From a health perspective, that has real value. Aerobic fitness is strongly associated with cardiovascular health, recovery capacity, and long term health outcomes. There is no question that endurance training improves an important part of human performance.

The issue is that endurance training alone has limited transfer when discussing functional training for everyday life.
Most endurance focused programs prioritize repetitive movement in a single pattern for extended durations. Running, for example, primarily develops forward locomotion and aerobic efficiency, but it does not develop high levels of force production, movement variability, or total-body strength.
As a result, many endurance athletes become highly efficient at sustaining effort while lacking:
Strength
Power
Explosiveness
Movement adaptability
This is where the limitation appears.
A person may be able to run long distances but struggle with physically demanding tasks that require lifting, carrying, bracing, or producing force quickly. Their conditioning is excellent, but their overall physical adaptability may still be limited.
That does not make endurance training bad. It simply makes it incomplete when viewed through the lens of functional training for everyday life.
Aerobic conditioning is an important component of functionality, but by itself it does not create a broadly capable physical system. The most functional approach is usually one that combines conditioning with strength, movement variability, and force production rather than relying on endurance alone.
Bodybuilding: Great for Muscle, Weak for Real World Function
Bodybuilding is extremely effective for building muscle mass and improving physique development.
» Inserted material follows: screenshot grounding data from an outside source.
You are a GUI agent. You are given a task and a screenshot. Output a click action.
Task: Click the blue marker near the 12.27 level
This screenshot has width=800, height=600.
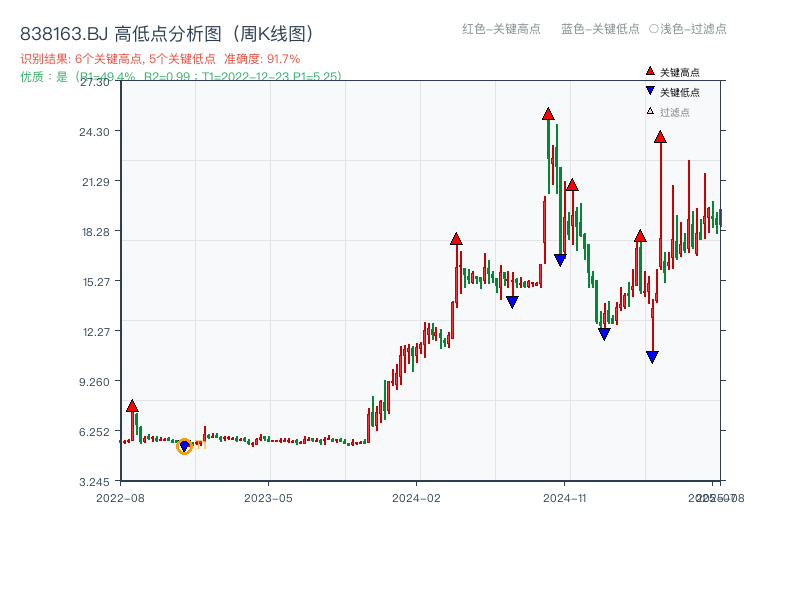603,332
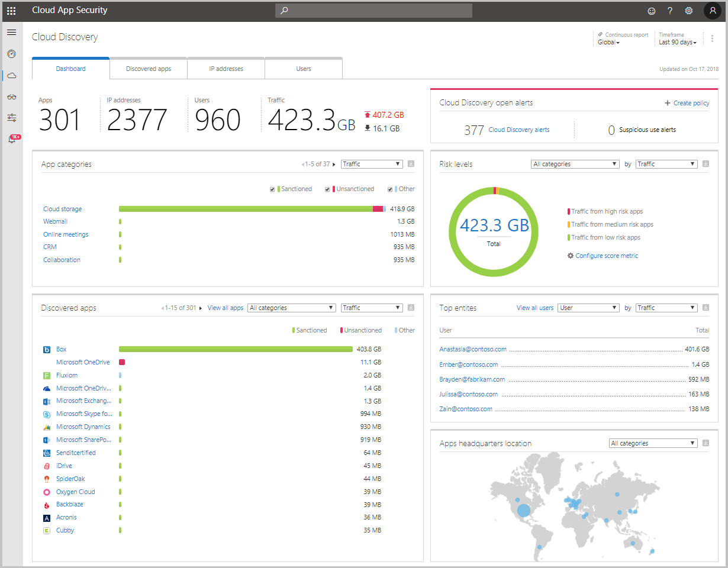Click View all apps in Discovered apps panel

225,307
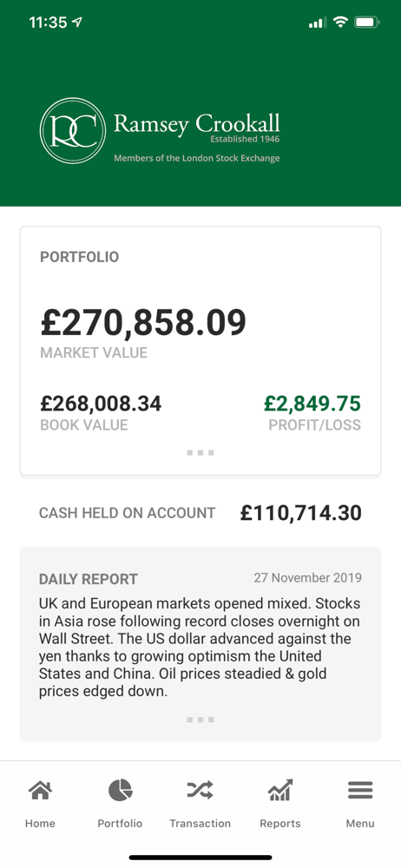The image size is (401, 868).
Task: Tap the location arrow by the time
Action: point(77,23)
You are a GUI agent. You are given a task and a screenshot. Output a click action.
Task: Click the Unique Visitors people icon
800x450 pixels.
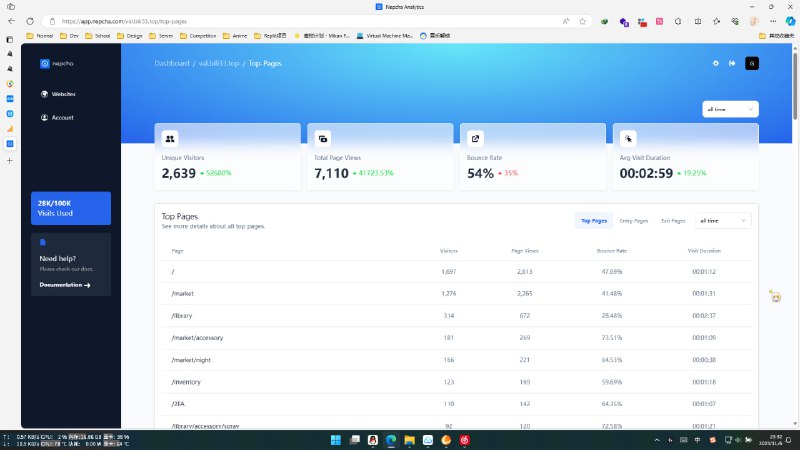point(170,139)
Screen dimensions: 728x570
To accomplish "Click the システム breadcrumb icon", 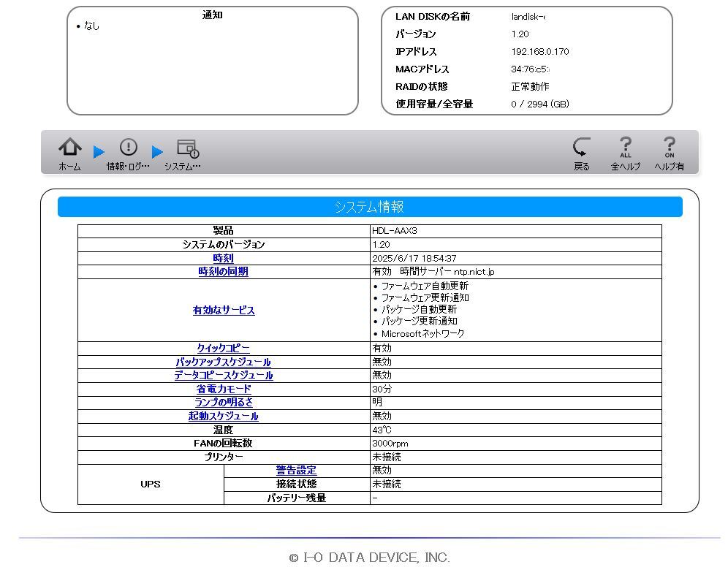I will coord(188,148).
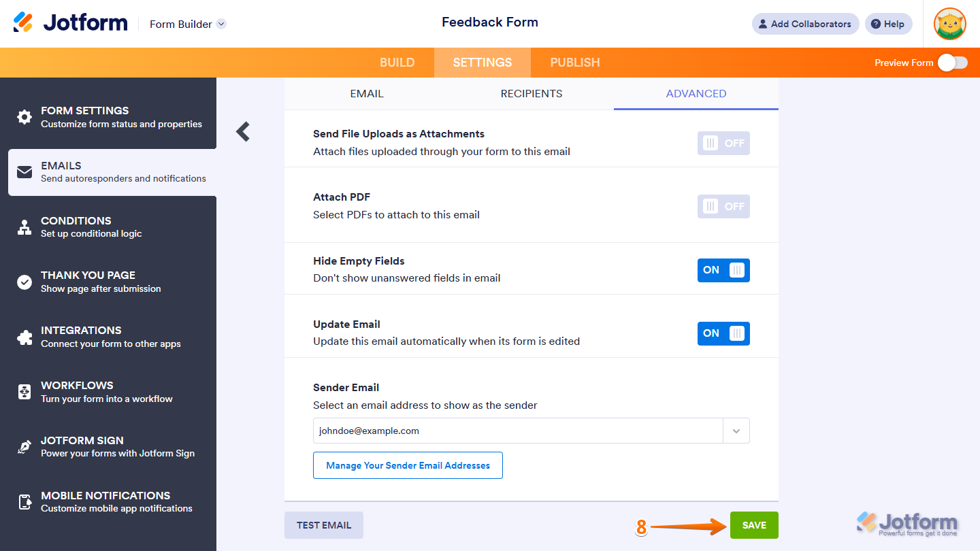Go to the Publish tab

(575, 63)
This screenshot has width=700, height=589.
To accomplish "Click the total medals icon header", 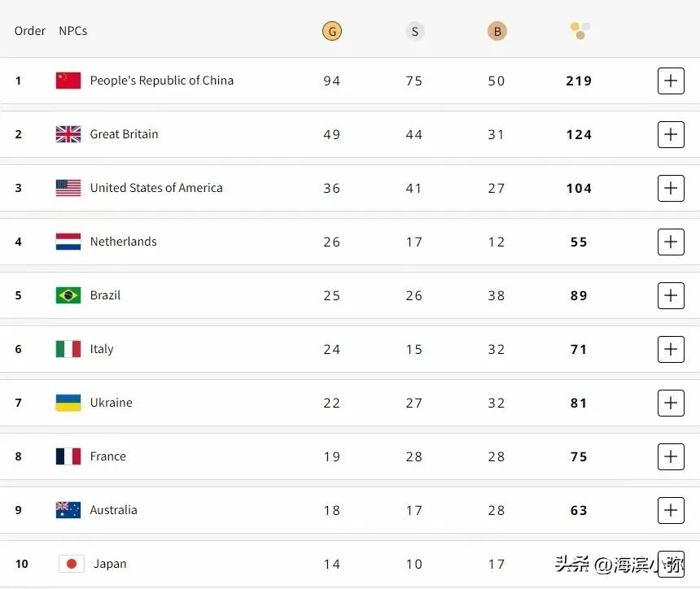I will (580, 31).
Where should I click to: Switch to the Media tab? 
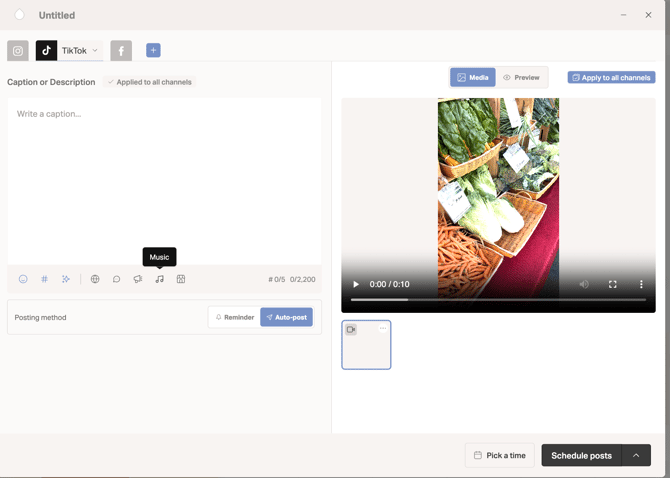[473, 77]
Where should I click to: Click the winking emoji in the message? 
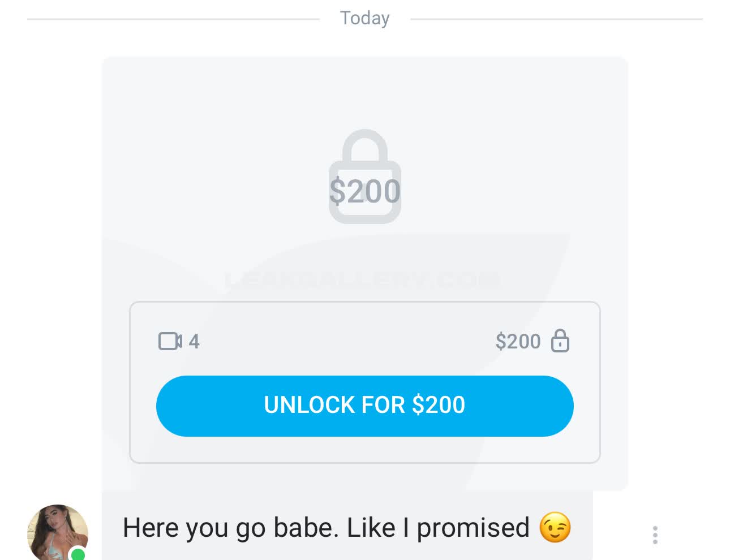point(555,527)
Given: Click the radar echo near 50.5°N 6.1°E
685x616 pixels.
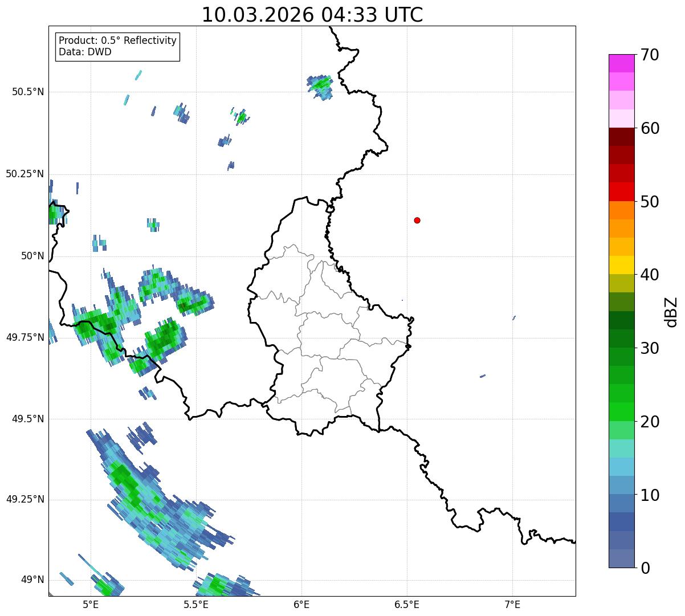Looking at the screenshot, I should click(321, 87).
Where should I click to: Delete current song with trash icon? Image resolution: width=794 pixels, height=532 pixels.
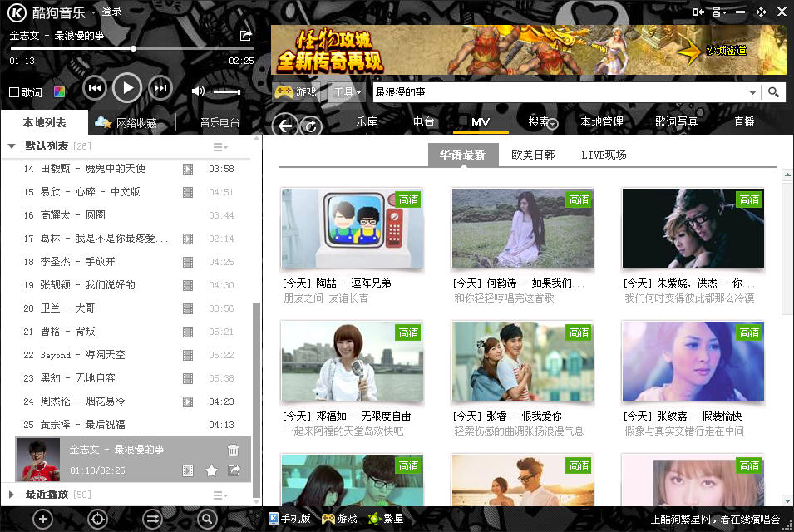[x=233, y=451]
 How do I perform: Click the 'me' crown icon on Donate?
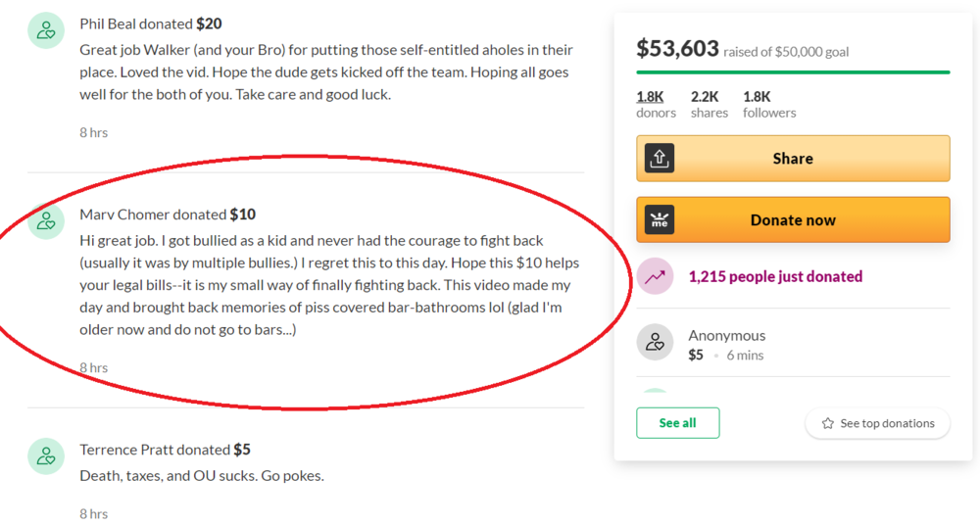(660, 220)
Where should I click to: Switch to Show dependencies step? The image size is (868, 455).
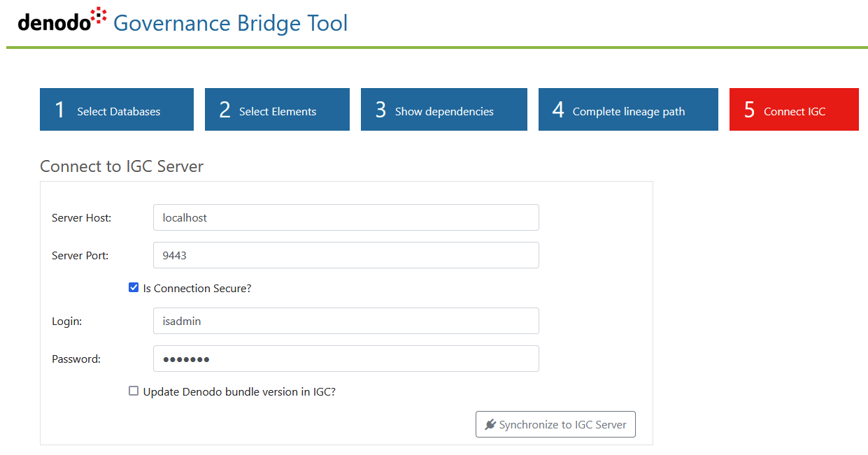(x=444, y=109)
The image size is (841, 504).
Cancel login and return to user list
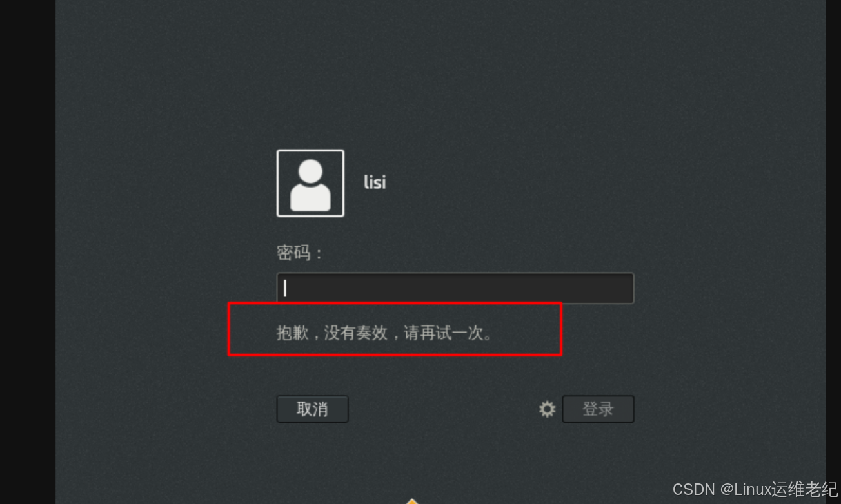click(312, 409)
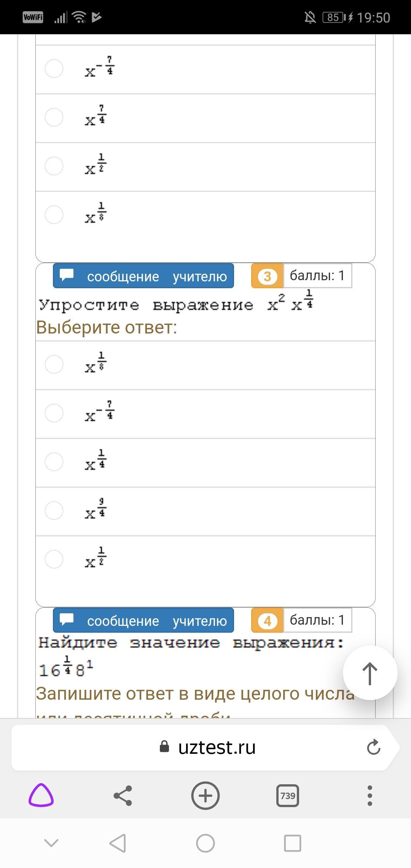Choose x to the -7/4 in question 3
411x868 pixels.
[x=54, y=413]
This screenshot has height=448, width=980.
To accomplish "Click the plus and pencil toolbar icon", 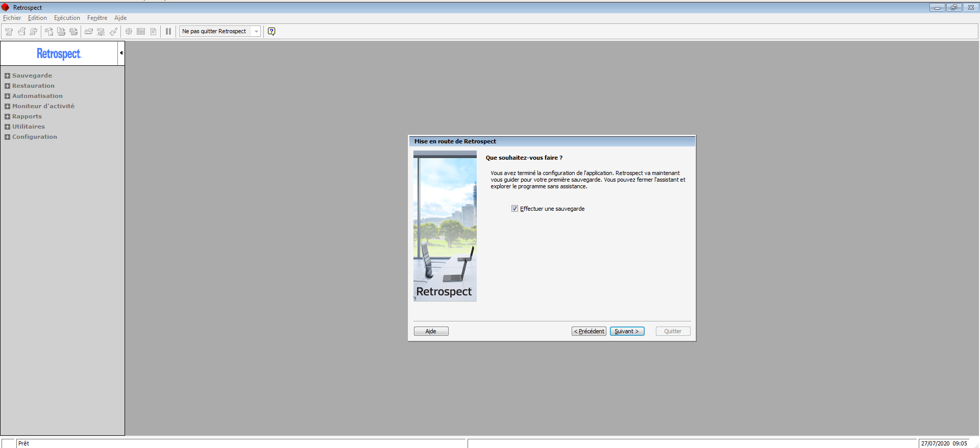I will click(113, 32).
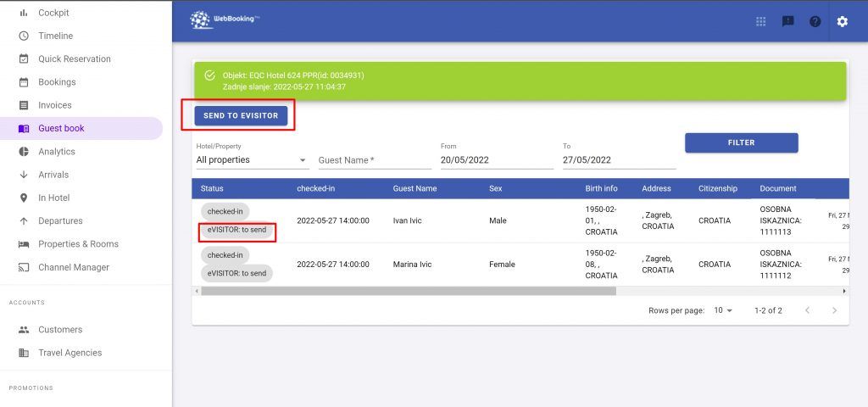Click the Channel Manager cast icon
This screenshot has width=868, height=407.
point(24,267)
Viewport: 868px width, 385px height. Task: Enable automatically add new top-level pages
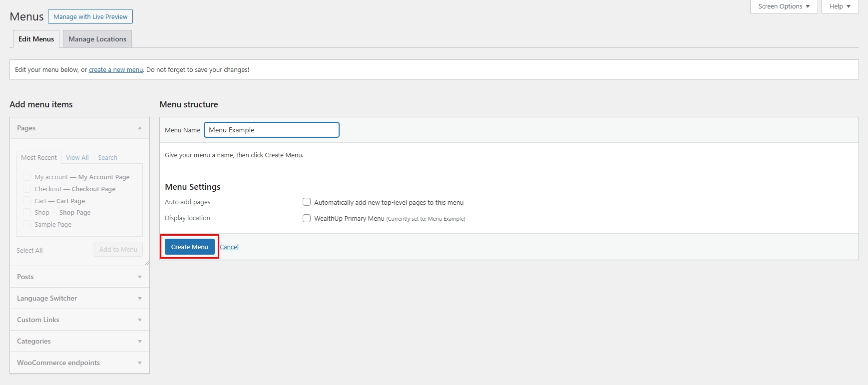[307, 202]
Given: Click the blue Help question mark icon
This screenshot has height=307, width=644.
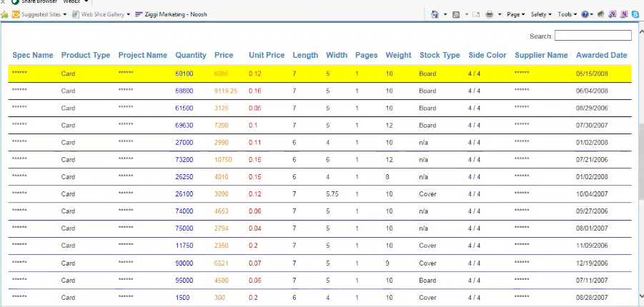Looking at the screenshot, I should (x=584, y=14).
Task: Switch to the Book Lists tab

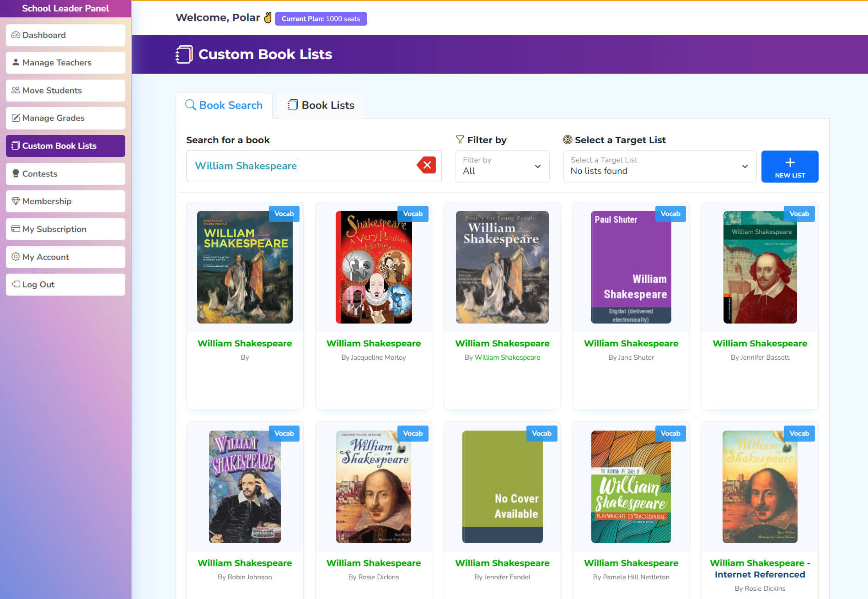Action: (x=321, y=105)
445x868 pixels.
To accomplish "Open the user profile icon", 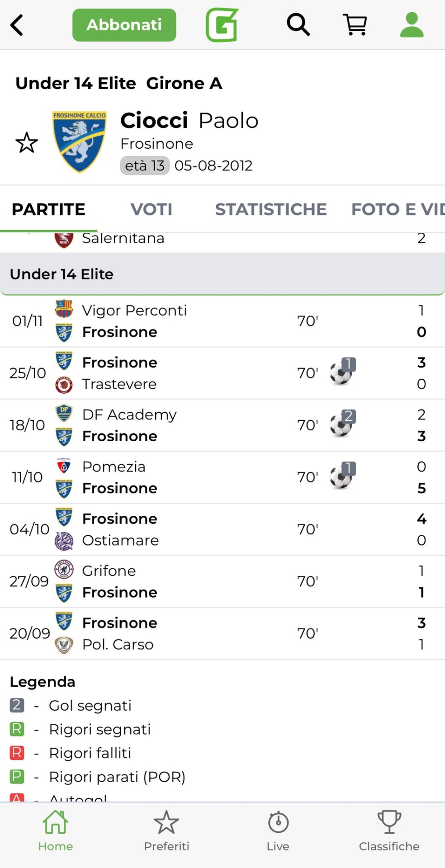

There is no debate there. Hypertrophy training works very well for increasing muscle size, improving muscular symmetry, and developing specific body parts through targeted isolation work.
To a certain degree, more muscle can absolutely improve function. More muscle mass generally increases force production potential, improves tissue resilience, and can help protect against injury and age related decline. Strength and muscle are valuable physical qualities.

The issue is that bodybuilding is usually performed in highly controlled and stable environments that have limited transfer to unpredictable real world movement. Most bodybuilding training prioritizes isolating muscles rather than integrating movement patterns. Machines, benches, cables, and fixed movement paths reduce the need for coordination, stabilization, and movement adaptability.
As a result, someone can become very muscular while still lacking:
Athleticism
Conditioning
Movement variability
Real world movement efficiency
This is why I would place bodybuilding near the bottom when discussing functional training for everyday life. It develops aesthetics exceptionally well, but aesthetics and functionality are not the same thing.
Another issue is that many bodybuilders mistake minimal cardiovascular work for meaningful conditioning. Walking on a treadmill for 45 minutes while scrolling Instagram may technically burn calories, but it does very little to develop true aerobic capacity, work output, or conditioning resilience. Meaningful conditioning requires actual cardiovascular demand and progressive adaptation, not simply low effort movement performed passively.
This is where bodybuilding often becomes incomplete from a functional standpoint. The training system heavily emphasizes muscular development while neglecting broader physical qualities that transfer to real world activity.
such as:
Carrying capacity
Athletic movement
Work capacity (REAL work capacity)
Explosiveness
Adaptability under fatigue
That does not make bodybuilding useless. Muscle mass still has value, especially for health, strength potential, and injury resilience. But when viewed specifically through the lens of functional training for everyday life, bodybuilding is one of the least transferable systems because it optimizes appearance far more than broad physical capability.
Final Takeaway: The Most Functional Humans Are Adaptable
At the end of the day, the discussion around functional training for everyday life comes down to adaptability.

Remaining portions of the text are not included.